O americano Theodore McCarrick, de 88 anos, foi acusado do crime cometido contra um adolescente

Por: AFP


O papa Francisco devolveu ao estado laico o ex-cardeal americano Theodore McCarrick, de 88 anos, acusado de abusos sexuais contra ao menos um adolescente há quase meio século, uma novidade na história da Igreja Católica.

Segundo comunicado da Santa Sé divulgado no sábado (16 de fevereiro), o papa argentino declarou definitiva a sentença da Congregação para a Doutrina da Fé, instituição do Vaticano que vela pelo respeito do dogma católico. De acordo com o texto, o ex-cardeal foi considerado culpado de ter "infringido o sexto mandamento (que proíbe o adultério) com menores e adultos, com a circunstância agravante do abuso de poder".

Não há apelação possível para a punição, de caráter definitivo. Na próxima semana haverá uma reunião crucial com os presidentes das conferências episcopais de todo o mundo no Vaticano justamente para debater a responsabilidade dos prelados que mantiveram silenciadas as agressões sexuais de membros do clero contra menores de idade. Grandes escândalos já foram revelados nos Estados Unidos, no Chile e na Alemanha e mancharam a credibilidade da Igreja Católica.

Tolerância zero

O papa Francisco, que quer aplicar a promessa de "tolerância zero", afirmou nestes últimos meses que seria intransigente com a alta hierarquia eclesiástica.

O ex-cardeal emérito de Washington já estava proibido desde julho de exercer seu ministério e depois renunciou ao seu título honorário de cardeal. Com sua exclusão oficial da Igreja, o homem, recluso atualmente no estado do Kansas, nos Estados Unidos, simplesmente se torna Theodore McCarrick.

A investigação da Santa Sé teve início em setembro de 2017, após o arcebispado de Nova York receber o depoimento de um homem que acusou o prelado de ter abusado sexualmente dele nos anos 1970.

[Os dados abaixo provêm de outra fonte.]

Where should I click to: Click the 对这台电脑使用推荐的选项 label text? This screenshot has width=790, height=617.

Diante dos "indícios graves" revelados na investigação, o papa destituiu no final de julho o monsenhor McCarrick do título de cardeal.

Este caso abalou a hierarquia da Igreja Católica americana, pouco antes da publicação de um relatório devastador sobre os abusos maciços cometidos na Pensilvânia.

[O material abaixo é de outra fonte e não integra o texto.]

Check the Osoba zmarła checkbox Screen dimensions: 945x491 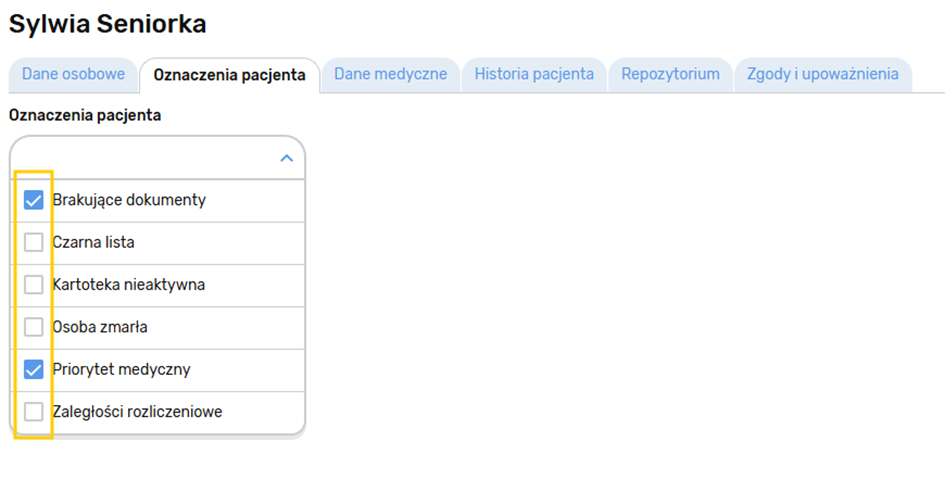click(34, 327)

Em 2015, o papa Francisco aceitou a renúncia do monsenhor Keith O'Brien a todos os direitos do cardeal, após ter demitido dois anos antes como arcebispo de Edimburgo quando foi acusado de "atos inapropriados" com jovens padres. O prelado, no entanto, manteve o título do cardeal até a sua morte, em março de 2018.


Punição histórica

O único caso de abandono do título supremo do cardeal remonta a 1927, quando o papa Pio XI aceitou a renúncia do cardeal francês Lois Billot, que havia renunciado por motivos políticos. Expulsar um prelado é considerada a punição mais severa para um eclesiástico, privados de todos os seus direitos e prerrogativas de sacerdote, como celebrar a missa.

Em outubro, o papa retirou os títulos de dois bispos chilenos por agressões sexuais a menores de idade, quando a Igreja Católica deste país estava mergulhada em um escândalo sem precedentes.

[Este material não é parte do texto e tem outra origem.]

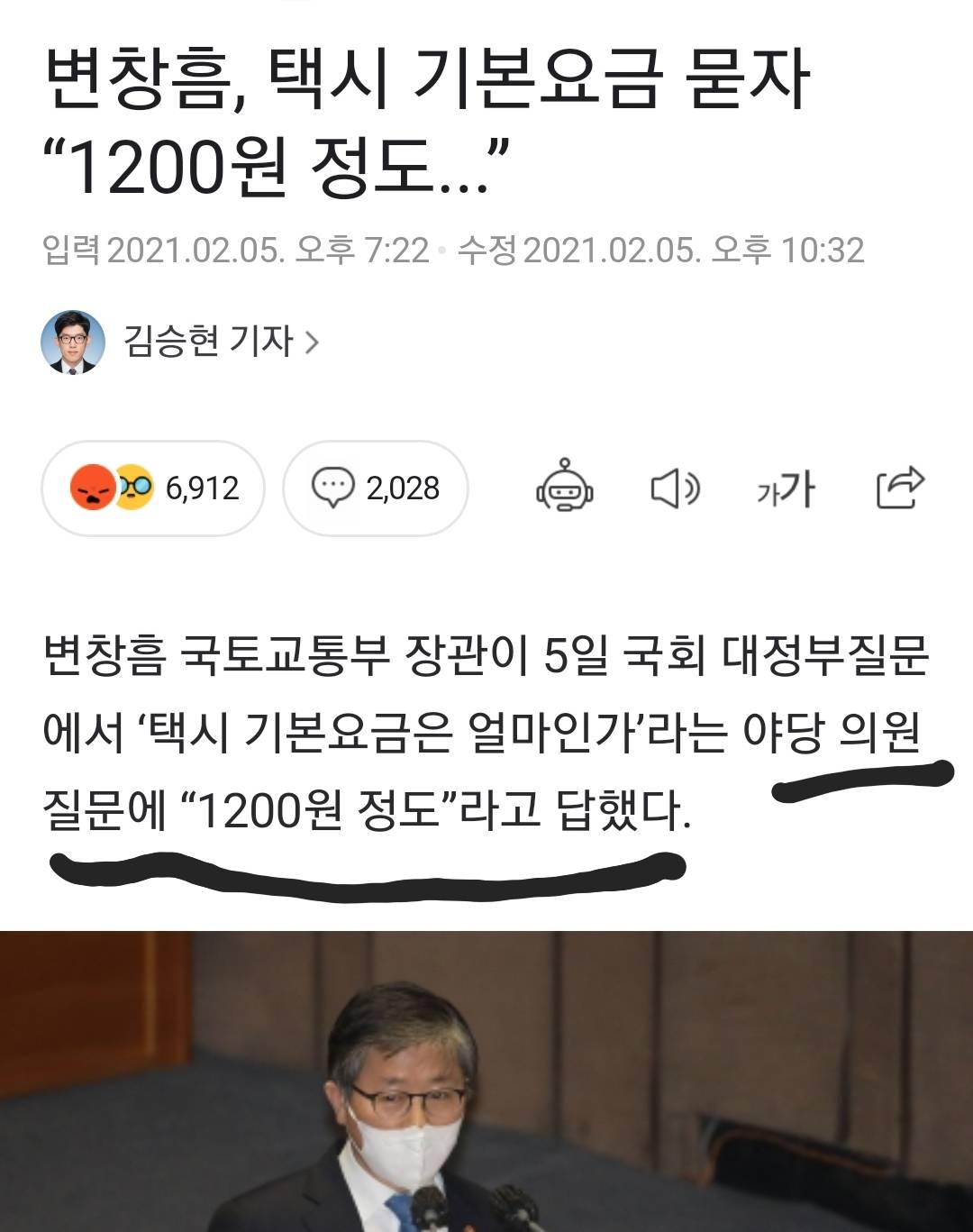Image resolution: width=973 pixels, height=1232 pixels.
Task: Tap the curious glasses reaction emoji
Action: 132,488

O cardeal McCarrick, um padre que foi nomeado bispo e arcebispo da Arquidiocese de Nova York antes de ir para Washington em 2001, era um dos cardeais americanos com mais projeção internacional. Durante muito tempo, foi muito influente para levantar fundos para a Santa Sé.

Embora estivesse oficialmente aposentado, continuava viajando, especialmente para defender questões de direitos humanos. Desempenhou um papel importante na exigência de reformas que punissem severamente os padres pedófilos nos Estados Unidos.

McCarrick também foi alvo de uma acusação incendiária de um prelado italiano aposentado, o arcebispo Carlo Maria Vigano, que chegou a pedir a renúncia de Francisco e de outros membros da cúria por terem ignorar o comportamento do ex-cardeal por cinco anos, apresentado como um notório predador sexual.

Esta acusação virulenta, com base em provas escritas, foi feita no final de agosto, em plena viagem do pontífice à Irlanda, país cuja Igreja Católica é atingida por numerosos escândalos de abusos.

O papa prometeu mais investigações sobre McCarrick nos arquivos dos departamentos (ministérios da Cúria Romana) e nos escritórios da Santa Sé.